La ciudadanía ha recibido este mensaje con alivio y esperanza. Pero, justamente por eso, conviene recordar que el problema de fondo no se agota en un fallo. La justicia en Bolivia ha estado demasiado tiempo torcida por intereses políticos o particulares.
Pocas cosas desalientan más a una sociedad que ver cómo los culpables quedan impunes mientras los inocentes cargan con condenas arbitrarias. Como advirtió Montesquieu: “Una injusticia hecha al individuo es una amenaza hecha a toda la sociedad”. Esa es la herida que hemos sufrido por años: una justicia que absuelve a los todopoderosos, que premia al corrupto, que persigue al disidente y que se convierte en instrumento discrecional de los caudillos de turno.
La desconfianza hacia los jueces no es gratuita. En la percepción general, muchos magistrados han convertido sus estrados en un mercado de favores. De ahí que la justicia sea vista no como garantía de equidad, sino como sinónimo de venalidad. La gente se pregunta, con razón, cómo confiar en un sistema que parece proteger a incendiarios, avasalladores y narcotraficantes, mientras opositores democráticos son tratados como trofeos de escarmiento. Es cierto que toda generalización puede resultar injusta, pero la imagen predominante es la de una justicia torcida, que desmoraliza a los justos y beneficia a los transgresores.

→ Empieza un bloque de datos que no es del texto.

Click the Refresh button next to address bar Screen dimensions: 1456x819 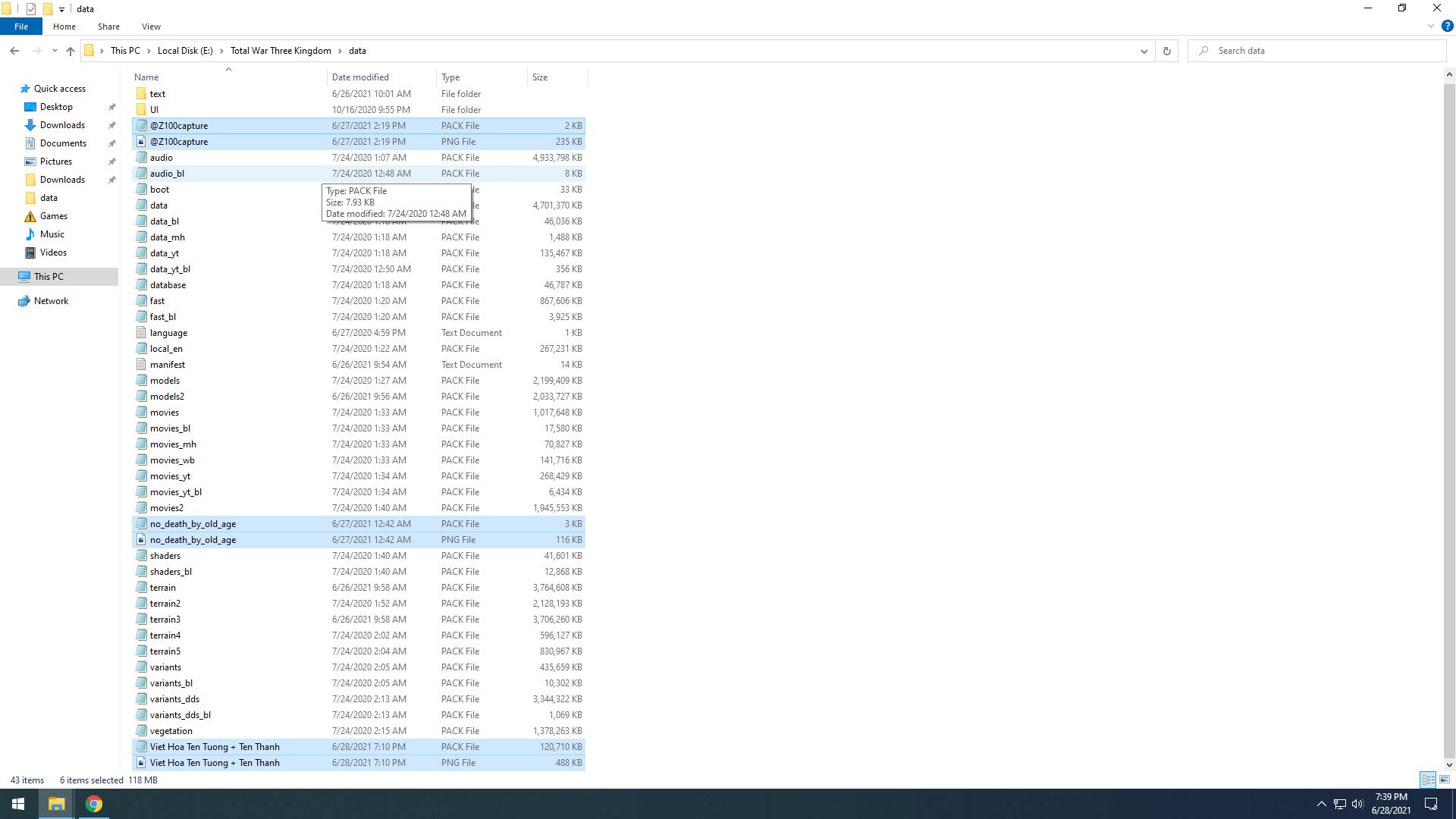point(1166,51)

El descrédito no es patrimonio exclusivo de la justicia estatal. También en muchas organizaciones privadas – colegios profesionales, clubes sociales, sindicatos – la administración de justicia se ve contaminada por favoritismos, encubrimientos y venganzas personales. Allí también se olvidan de que ningún tribunal puede colocarse por encima de la ley. El deber de actuar con probidad y de someterse a las normas alcanza igualmente a esas instancias, donde con frecuencia se disfraza de justicia lo que no pasa de ser un ajuste de cuentas.
Por eso la responsabilidad de los que asumen el papel de jueces es inmensa. Un solo fallo que respete la verdad puede alentar la confianza; una sola sentencia torcida puede ahondar aún más el estigma.
La importancia del paso dado por el órgano supremo de la justicia boliviana radica justamente en mostrar que es posible actuar con dignidad, aun después de tanto tiempo de sometimiento. El gesto del Tribunal Supremo no borra años de desprestigio, pero estimula el anhelo de una verdadera renovación institucional.
Lo ocurrido en estos días tiene, por ello, un valor histórico. No porque signifique que el problema esté resuelto, sino porque un atisbo de justicia ha reavivado la esperanza de recuperar la confianza en las instituciones. Ha dejado en evidencia que no todo está perdido, que hay jueces capaces de honrar la toga y de recordar que el derecho existe para proteger al ciudadano, no para extorsionarlo ni humillarlo.
La historia enseña que las grandes transformaciones empiezan con gestos pequeños, pero firmes. Si este signo de independencia judicial se convierte en tendencia y no en excepción, habremos dado un paso decisivo para reconstruir la República sobre cimientos de legalidad y decencia.
El desafío está en cuidar que ese primer brote no se marchite. Que crezca y se afirme como un tajibo robusto y florido dependerá de la perseverancia, de la vigilancia ciudadana y de la responsabilidad de quienes ejercen la justicia en los ámbitos público y privado. Solo así la ley dejará de ser un discurso vacío y será lo que debe ser: la garantía efectiva de verdad y de equidad para sostener la vida en común.
En la tradición oriental, jenecherú es el tizón que permanece encendido para reavivar la hoguera. Eso es lo que ocurre hoy con la justicia en Bolivia: apenas una chispa. Si sabemos custodiarla y avivarla, podrá convertirse en el fuego que devuelva luz y calor a una República tantas veces oscurecida por la impunidad.
Gracias, presidente Romer Saucedo. Gracias a todos los magistrados del Tribunal Supremo de Justicia.